Rubber may fall to the lowest since 2009 by October, extending a bear market that started this month, according to technical analysis by research company JSC Corp.
The 50-day moving average for the most-active contract on the Tokyo Commodity Exchange declined below the so-called cloud on Ichimoku charts this month, signaling futures will extend losses for another six months, said Takaki Shigemoto, an analyst at the Tokyo-based company. Rubber may drop below 205.6 yen a kilogram ($2,068 a metric ton), an almost three-year low reached in August 2012, he said.
Rubber slumped into a bear market on April 1 as expanding stockpiles in China signaled easing demand from the world’s largest consumer of the commodity used in tires. The country’s economic growth slowed to 7.7 percent in the first quarter from 7.9 percent in the three months through December.

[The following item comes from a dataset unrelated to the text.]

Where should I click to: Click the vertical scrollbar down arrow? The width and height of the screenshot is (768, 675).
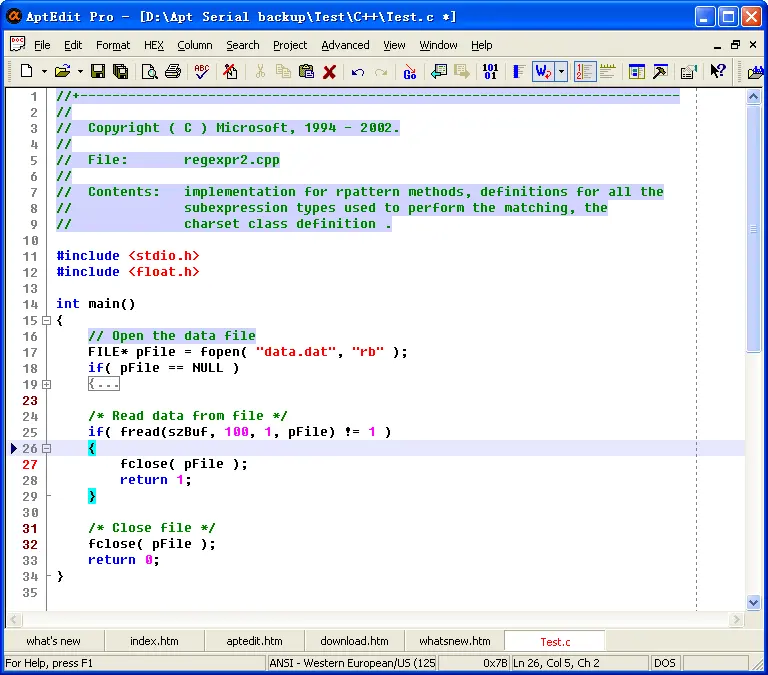click(x=755, y=602)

“I can’t see any technical signs for the trend to turn around,” Shigemoto said. “The market is also fundamentally weak as the low-production season in Thailand is ending, worsening oversupply.”
RCMA Commodities Asia Group raised its forecast for surplus in global supply by 62 percent to 353,000 tons on April 1, citing slower demand growth in China and Europe. The low production period, or so-called wintering season, normally ends in May in Thailand, the world’s largest producer and exporter.
In technical analysis, investors and analysts study charts of trading patterns and prices to predict changes in a security, commodity, currency or index. The Ichimoku chart analyzes midpoints of historic highs and lows, or so-called resistance and support levels, with a breakout from above or below the cloud pointing to a trend.